Business continuity and resilience
Read on if you wonder how Business Continuity Management (BCM) contributes to a resilience program. The value of business continuity is how it supports sustained operational activity and rapid recovery from interruptions. Following my blog, you know I come from a continuity background. Specifically, my area of focus is on business continuity and crisis management. However, over the past few years, I embraced a resilience mindset that combines aligning business continuity, crisis, risk, security, and safety to support business operations.
The concept is growing with the introduction of Operational Resilience as a regulatory obligation in the UK and elsewhere. I predicted this in an article I co-wrote with Andreas Bryant, called Business Continuity & Operational Resilience – Is It The Same. It’s also a theme in a webinar with my Resilience Think Tank (RTT) co-founders, Operational Resilience: The Relationship between Risk and Resilience. Shri Mahesh Kumar Jain, Deputy Governor, Reserve Bank of India, delivered an insightful speech on June 18, 2021, at the India International Centre, New Delhi, highlighting resilience convergence. His talk outlines the meaning of resilience, moral hazard, and the collective effort required to achieve it.
Resilience as a moral imperitive
One of the things that struck me in Mr. Jain’s talk was the assertion that rather than simply building robust financial systems, resilient ones can deal with any event that can occur. Key actions lie in identifying risks, impact tolerance, and gap analysis. Any business benefit from this approach and business continuity’s value is that BCM programs have already mapped the organization, conducted risk assessments, and identified capabilities. The next level is the Resilience Program Design to enable the agility Mr. Jain supports.
Another area stressed in the speech is the concept of moral hazard and the achievement of resilience through collective effort. It is not enough for the financial system, or other industries, to rely upon taxpayers or the government to bail them out of disasters. Instead, it is the obligation at all levels, including a business’s employees, to demonstrate adherence and support for a resilience framework. Generally, Business Continuity Management already supports these efforts by engaging a company at all levels to mitigate, respond, and recover from crises.
Business continuity in the mix
Business Resilience is unable to be realized without business continuity management. I like Paul Kirvan’s definition of Business Resilience as the ability of an organization to quickly adapt to disruptions while maintaining continuous business operations and safeguarding people, assets, and overall brand equity. Indeed, an essential aspect of resilience is business continuance. Continuity of operations is the bread and butter of BCM.
For any resilience initiative to be successful, it must include business continuity. As the Business Continuity Institute (BCI) says, a good BC plan recognizes potential threats to an organization and analyses what impact they may have on day-to-day operations.

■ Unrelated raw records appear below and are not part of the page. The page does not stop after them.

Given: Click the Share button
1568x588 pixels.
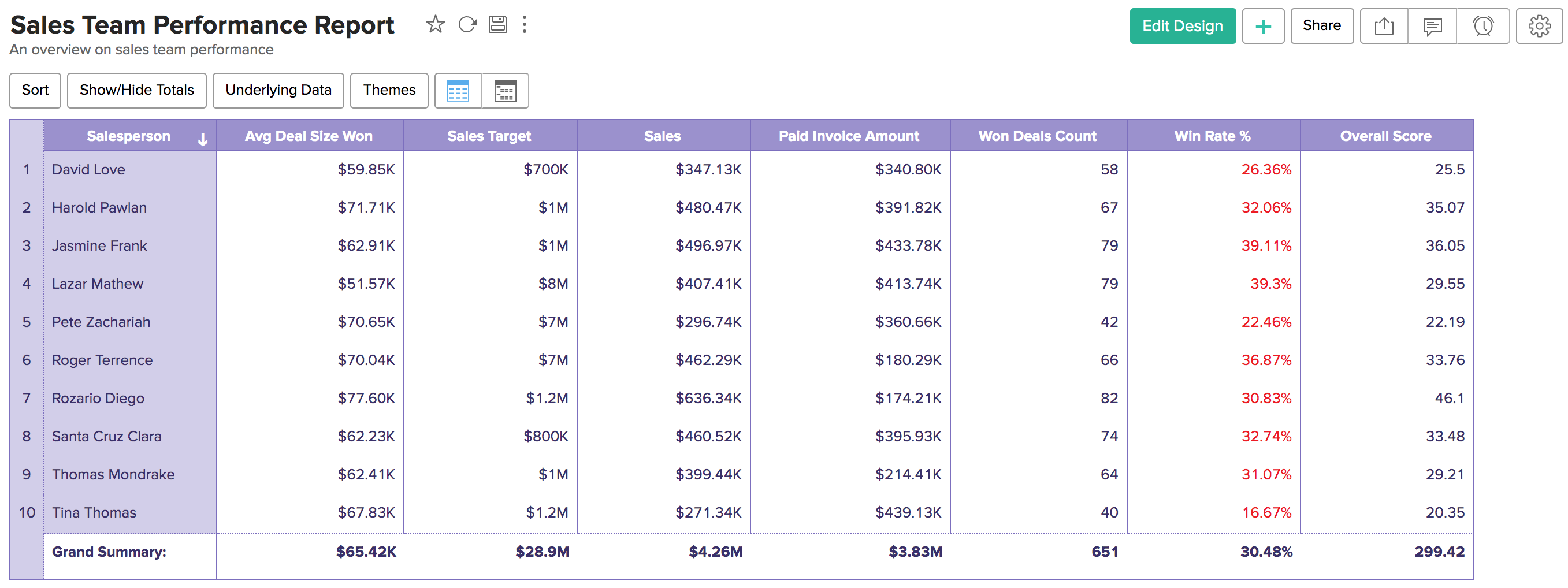Looking at the screenshot, I should pyautogui.click(x=1321, y=26).
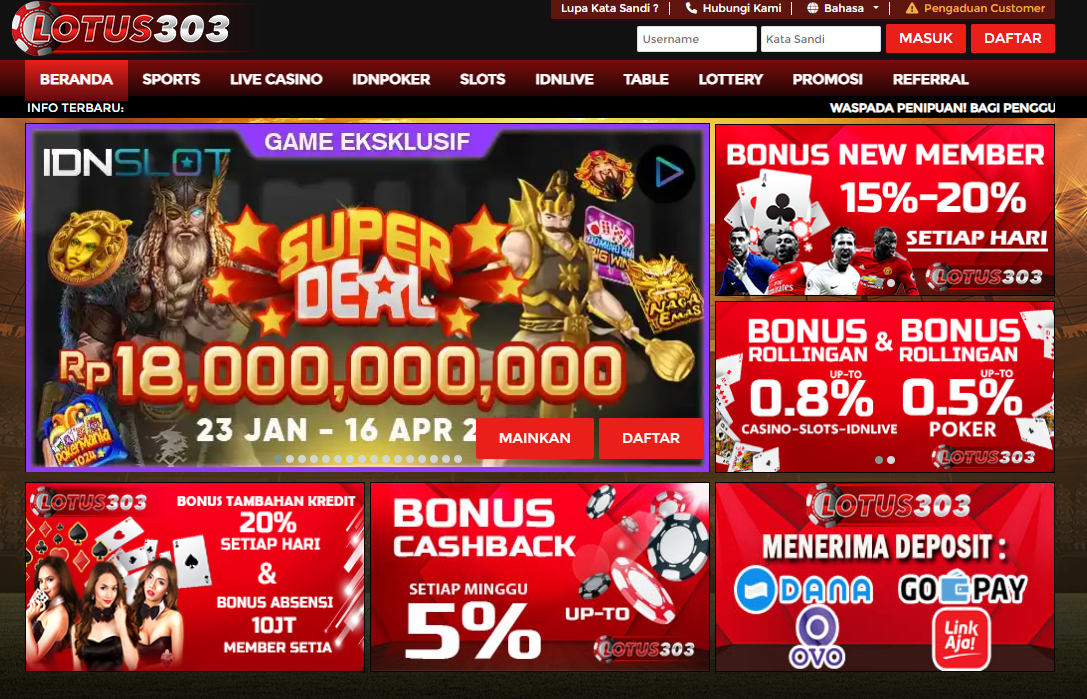Click the Username input field
This screenshot has width=1087, height=699.
[x=697, y=39]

Extrapolated to the governance aspect of BCM, professionals aim for organizational resilience in alignment with applicable worldwide regulations. However, the realization of a framework does not exist in a vacuum. Today’s resilience framework includes calibration with risk management, disaster recovery, safety, security, incident management, and crisis management.
Business continuity at the forefront
An organization that elects not to leverage continuity misses an opportunity for maximum effectiveness. BCM practitioners labored away for years to safeguard their organizations. Although with more of a reactive bent, preparedness is always a vital component of the planning and exercising cycle. Instead, some vendors see business resumption or post-disaster recovery as separate from business continuance. But, this is short-sighted as implementing a business continuity management system (BCMS) indicates a holistic process (ISO 22301).
Finally, the inclusion of all players is essential for effective resilience outcomes. Yet, business continuity positions an organization to plug-in sustainability attributes and build into a service-level continuum. The financial risks safeguarded by OpsRes are only one dimension of organizational protection. Ideally, true resilience comes from understanding the operational, technological, workforce, and corporate risks. The power of BCM is that practitioners already collect critical data and maintain established relationships within the business.
Plussing resilience
Attributed to Walt Disney, the term plussing comes from his production meetings. Instead of shooting down ideas, every criticism had to come with “a plus,” a new idea or suggestion for strengthening the original. So, here is where business continuity’s value shines again. In BCM, we regularly work with business partners to analyze and adjust strategies. The continuity structure supports learning and working in collaborative environments. Here, practitioners are already adept at the 3As framework.
Designed for addressing climate change disasters, 3A proscribes Anticipatory Capacity, Absorptive Capacity, and Adaptive Capacity. I’ll discuss it more in a future blog, but this approach is helpful for resilience frameworks. It ascribes to proactively identifying and measuring emerging risk, agility to withstand even snow leopard events and adopting an operational attitude for ongoing improvement. Business Continuity Management already provides foundational elements to transform into or, at minimum, add to a business resilience structure. To gain competitive resilience, corporations must embrace this forward-leaning structure, and business continuity is vital to a sound governance framework.